In the serious and highly eventful situation currently unfolding with Donald Trump, two versions of Gustavo Petro's character have been exposed. The first is that of a ruler suffering from Nero syndrome, the emperor accused of setting fire to Rome and immortalized in history as an example of how power and megalomania consume rulers.
That's what former President Iván Duque, for example, thinks. He claims that Petro is seeking to debacle relations with the United States because,"having no legacy, he wants to see everything burned down: diplomatic relations, trade, security, access to financing. He wants to play the victim and use this as a polarizing factor ahead of the 2026 election."
But there is another Petro: the version he believes he believes he is. He outlined it in Ibagué when he asserted that"the world no longer knows Colombia for Pablo Escobar, now they know it for Petro." And he reiterated this without blushing this Monday in an interview with Daniel Coronell."I will become unforgettable; many men want to be that way, and sometimes we can't," he said in the same interview, which once again sparked the ire of the White House."Humanity has a first way out, and that is to change Trump, in various ways; it may be through Trump himself, the easiest. If not, get rid of Trump," he warned.

Both versions of the Colombian president have the country mired in the worst period of relations between the two countries, with a government decertified in the fight against drugs and its president without a visa and on the Clinton List. And"with little chance of improvement," as Juan Cruz, former Western Hemisphere advisor to Trump during his first term, told SEMANA.
Petro, feeling he could embody the biblical character of David and defeat Goliath, opened a battlefront with dire repercussions in an unequal battle against the world's most powerful country. A battle of arrows versus missiles in which he believes he will win big, but Colombia will lose massively."The consequences for the country are much more complicated and acute than the consequences for the United States," says Brian Nichols, Biden's former assistant secretary of state for the Western Hemisphere.
Given this situation, former President Duque warns, there is only one way out. “Effective parallel diplomacy is needed from all of us who have built and valued the relationship with the United States to prevent this from becoming a tragedy. The government may change in 2026, but it will take time to restore everything Petro has destroyed, and we must prevent further destruction.”
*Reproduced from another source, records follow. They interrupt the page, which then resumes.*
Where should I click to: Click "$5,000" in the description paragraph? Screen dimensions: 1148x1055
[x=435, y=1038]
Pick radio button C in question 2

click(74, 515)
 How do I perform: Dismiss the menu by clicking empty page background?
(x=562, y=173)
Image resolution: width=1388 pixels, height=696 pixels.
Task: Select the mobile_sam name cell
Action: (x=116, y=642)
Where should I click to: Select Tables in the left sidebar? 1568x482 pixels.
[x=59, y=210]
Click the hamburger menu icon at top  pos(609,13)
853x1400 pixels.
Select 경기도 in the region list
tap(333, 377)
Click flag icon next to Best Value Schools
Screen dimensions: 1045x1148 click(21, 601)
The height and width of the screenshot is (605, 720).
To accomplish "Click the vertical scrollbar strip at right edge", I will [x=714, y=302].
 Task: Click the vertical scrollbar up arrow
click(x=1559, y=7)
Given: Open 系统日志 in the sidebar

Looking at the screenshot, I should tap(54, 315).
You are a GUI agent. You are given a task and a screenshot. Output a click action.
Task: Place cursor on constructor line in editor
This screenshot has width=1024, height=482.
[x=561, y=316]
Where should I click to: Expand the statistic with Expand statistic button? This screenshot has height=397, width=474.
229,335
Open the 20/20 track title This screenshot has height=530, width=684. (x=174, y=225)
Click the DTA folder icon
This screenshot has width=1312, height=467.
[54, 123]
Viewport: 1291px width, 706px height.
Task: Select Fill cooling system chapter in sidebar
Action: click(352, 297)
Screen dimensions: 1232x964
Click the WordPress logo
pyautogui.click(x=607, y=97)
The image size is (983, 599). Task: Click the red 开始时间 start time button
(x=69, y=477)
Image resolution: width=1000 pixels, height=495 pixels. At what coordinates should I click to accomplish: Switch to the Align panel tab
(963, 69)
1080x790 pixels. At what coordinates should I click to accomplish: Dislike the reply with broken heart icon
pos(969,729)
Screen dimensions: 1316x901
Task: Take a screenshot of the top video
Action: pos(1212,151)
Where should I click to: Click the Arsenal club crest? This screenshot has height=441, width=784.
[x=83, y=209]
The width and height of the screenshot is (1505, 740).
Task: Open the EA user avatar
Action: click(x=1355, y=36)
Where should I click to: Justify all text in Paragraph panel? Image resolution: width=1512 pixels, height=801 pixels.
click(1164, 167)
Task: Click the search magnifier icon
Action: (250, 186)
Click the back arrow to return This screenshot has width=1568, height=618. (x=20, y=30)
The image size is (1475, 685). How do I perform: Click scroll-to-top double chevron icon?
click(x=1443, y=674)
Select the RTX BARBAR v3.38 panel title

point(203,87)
How did it get to this point? Petro's verbal harassment of Trump not only infuriates the White House leader, but is also useful and exemplary today. It's difficult to understand the implications of the critical and dangerous moment Colombia is experiencing vis-à-vis the United States without framing it within the planetary system revolving around the sun that the Republican has become.
Trump is today the definitive figure in the world's major wars and problems."I want to try to reach heaven if possible," he said recently. He could have merits for this, according to experts: Hamas had to seal an agreement with Israel and return the hostages, and pressure from the White House is about to achieve something similar in the war between Russia and Ukraine.
His third international battlefront is the one that carries the most weight in the United States: the relentless war on drugs. There alone, Trump has intervened militarily and even bombed abroad. Having Maduro in power was already a bloody ordeal, a perfect enemy: a despot, a violator of human rights, a persecutor of the opposition, head of the so-called Cartel of the Suns, a criminal with a $50 million bounty on him, higher than the one on Osama bin Laden.
But if Petro doesn't show his face, the military deployment in the Caribbean could have been interpreted as a controversial way for the United States to pressure Maduro to leave power. Or, as the Colombian president put it, a"fictitious excuse for the far right to overthrow governments that don't obey them."
But then Petro arrived with a series of actions that seemed designed to unleash hell: returning the migrant planes, denying extraditions, accusing him of being a"genocidal" and a "Nazi," asking the US military to revolt, and suggesting Trump's sudden departure from power. And that military deployment now has a new setting: Colombia. This is the magnitude of the turn taken by the already dire tension between Petro and Trump.

This week, the United States made three very serious elements clear. The first is that they are behind the campaign financing and other money-related matters. This theory was confirmed with the inclusion of the president; his wife, Verónica Alcocer; his son Nicolás; and his Interior Minister, Armando Benedetti, on the Office of Foreign Assets Control (OFAC) list, known as the Clinton List.
Earlier this week, former U.S. Treasury Undersecretary Marshall Billingslea told the Senate that Venezuela “has fueled the socialist plague that has spread across Latin America” and that “that corrupt and dirty Venezuelan money is what financed Petro’s campaign.” Republican Senator Bernie Moreno later reiterated this: “What we have in Colombia is a president who was elected with the help of drug cartels.”
The second is Trump's claim that Petro is the"leader" of the drug trade. The US president was emphatic in not labeling him a drug lord on the same level as Maduro, but he did attribute responsibility to him through omission or collusion.
"They have a terrible leader there right now, a bad guy, a thug... they're producing cocaine at levels never seen before. They're not going to get away with it much longer. We're not going to hold out much longer," he said Thursday. Days earlier, when suspending aid to the country, Trump had pointed out that drug trafficking had become"Colombia's biggest business" and that "Petro is doing nothing to stop it." Hence the decertification.